The simplest of all L-functions is the Riemann zeta function, a function whose analytic properties were first discovered by Bernhard Riemann in 1859 in his attempts to find a formula for the number of primes smaller than a given number $x$. It gives us a model for how to think about other L-functions.

Let's begin by taking a look at this prototype: the Riemann zeta function homepage.

The first thing we see is that the Riemann zeta function can be defined as a special type of infinite series, called a Dirichlet series:

$\zeta(s):=1+\frac1{2^s}+\frac1{3^s}+\frac1{4^s}+\cdots.$

This is the classical definition of $\zeta(s)$ and holds in the half plane $Re(s)>1$.

All L-functions can be expressed as Dirichlet series. On this website we normalize each Dirichlet series so that it converges absolutely for $ Re (s)>1$.

The page then exhibits the functional equation, an equation that relates the values of this L-function on the left and on the right of the line $ Re (s)= 1/2$. A key component of the functional equation is that it involves Euler's Gamma function, which is well known as a function that interpolates factorials. Again, this is typical of all L-functions: there is a functional equation involving the product of the L-function and some Gamma functions and relates the values at $s$ and $1-s$. The Selberg data is a way of encoding the functional equation; details at the bottom of this page.

The page then goes on by showing the Euler product formula of the L-function. In the case of $\zeta(s)$, this was discovered by Leonhard Euler and later used by Riemann as a starting point for the investigation of prime numbers. In particular, Riemann showed that the distribution of prime numbers is determined by the location of the zeros of $\zeta(s)$. All L-functions have an Euler product, i.e. they have an expression as an infinite product over primes where the factor for each prime is the inverse of a polynomial in $ p^{-s} $.

Next we find the imaginary parts of the first few zeros of the Riemann zeta function. Riemann's Hypothesis is that any non-trivial zero of the zeta function has real part 1/2. Moreover, it's hypothesized that any non-trivial zero of any L-function has real part 1/2. This is true, so far, for every zero ever found. Consequently on these pages we only display the imaginary parts of the zeros. The first non-trivial zero of the Riemann zeta function is at $ 1/2+ i 14.1347... $ and was actually computed by Riemann himself. It has been checked that the first 10 trillion zeros of the Riemann zeta function all have real part 1/2, where the zeros are written in increasing order of their imaginary part. On these pages we have high precision rendering of the first 36 billion zeros; see http://www.lmfdb.org/zeros/zeta/.

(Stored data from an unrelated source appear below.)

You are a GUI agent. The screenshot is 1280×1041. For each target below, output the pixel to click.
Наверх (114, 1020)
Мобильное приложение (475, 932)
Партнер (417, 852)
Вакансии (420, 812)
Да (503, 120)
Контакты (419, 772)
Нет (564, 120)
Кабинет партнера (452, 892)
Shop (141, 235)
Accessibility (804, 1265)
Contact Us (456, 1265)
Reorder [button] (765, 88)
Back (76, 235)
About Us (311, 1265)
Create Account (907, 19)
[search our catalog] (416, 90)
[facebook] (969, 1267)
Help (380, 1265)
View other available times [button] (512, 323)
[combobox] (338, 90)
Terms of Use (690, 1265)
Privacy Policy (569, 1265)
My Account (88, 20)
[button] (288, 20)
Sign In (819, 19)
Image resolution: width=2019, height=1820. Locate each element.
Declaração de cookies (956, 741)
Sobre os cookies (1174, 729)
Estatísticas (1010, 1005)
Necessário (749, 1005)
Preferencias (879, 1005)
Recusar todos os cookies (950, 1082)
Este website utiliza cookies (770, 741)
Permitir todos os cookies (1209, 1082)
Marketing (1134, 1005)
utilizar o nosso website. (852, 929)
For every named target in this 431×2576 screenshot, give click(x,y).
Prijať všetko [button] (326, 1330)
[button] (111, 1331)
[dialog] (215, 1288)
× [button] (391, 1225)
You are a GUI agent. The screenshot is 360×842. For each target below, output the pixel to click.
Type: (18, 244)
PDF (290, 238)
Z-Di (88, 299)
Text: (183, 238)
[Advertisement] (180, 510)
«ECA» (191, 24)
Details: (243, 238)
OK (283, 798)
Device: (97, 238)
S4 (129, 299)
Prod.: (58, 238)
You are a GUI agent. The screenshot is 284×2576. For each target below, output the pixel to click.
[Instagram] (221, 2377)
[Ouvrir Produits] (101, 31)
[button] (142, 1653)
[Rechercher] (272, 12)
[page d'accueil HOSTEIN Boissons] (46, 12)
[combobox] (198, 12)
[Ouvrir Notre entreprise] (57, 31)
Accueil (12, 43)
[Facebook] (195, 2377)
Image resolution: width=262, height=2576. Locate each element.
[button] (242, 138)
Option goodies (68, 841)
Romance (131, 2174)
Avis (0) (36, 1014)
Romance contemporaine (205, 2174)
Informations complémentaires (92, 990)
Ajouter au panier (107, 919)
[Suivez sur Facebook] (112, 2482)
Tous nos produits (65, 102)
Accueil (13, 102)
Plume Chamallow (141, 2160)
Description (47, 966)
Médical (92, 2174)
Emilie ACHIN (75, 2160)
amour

Further information found on the Riemann zeta function page is the list of values the function takes at some special points. Again, this is typical of L-functions. The special values of L-functions form a remarkable area of modern research. The Birch and Swinnerton-Dyer Conjecture, mentioned above as one of the Clay Millennium problems, has to do with the special values of L-functions associated with elliptic curves.

Finally the page concludes by displaying the graph of the Hardy Z-function. This function has the same modulus as $\zeta(s)$ on the critical line, so its graph helps to provide a visual picture of the Riemann zeta function. In particular, the Z-function has the same zeros as the L-function and so for this one we can see the first zero at 14.1347...

In order to successfully navigate the L-functions pages you need to know a little bit about how we classify L-functions. As we mentioned, each L-function has a Dirichlet series, a functional equation, and an Euler product. We sort our L-functions first by degree, then by conductor.

There is a certain amount of compatibility between these expressions. For example, it is believed that the Euler product can always be written as a product over primes of the inverse of a polynomial in $p^{-s}$. In all known cases, at almost all primes the degree of this polynomial is the same as the number of Gamma factors in the functional equation!

We specify a functional equation by providing its Selberg data; this is a 4-tuple which has the shape (degree, conductor, Gamma-shifts, sign), or:

$ (d,N,(\mu_1,\dots , \mu_{J}:\nu_{1},\dots ,\nu_{K}),\varepsilon). $

Here the degree $d=J+2K$ is a positive integer, the conductor $N$ is a positive integer, the $ \mu $ are complex numbers with non-negative real parts and imaginary parts which sum to 0, and the sign $ \epsilon $ is a complex number with absolute value $1$.

For example, the LMFDB page for the Riemann zeta function identifies its Selberg data using the notation $(1,1,(0:),1)$, where the first value $1$ is the degree, the second is the conductor, $(0:)$ indicates the spectral parameters and the last $1$ is the sign of the functional equation.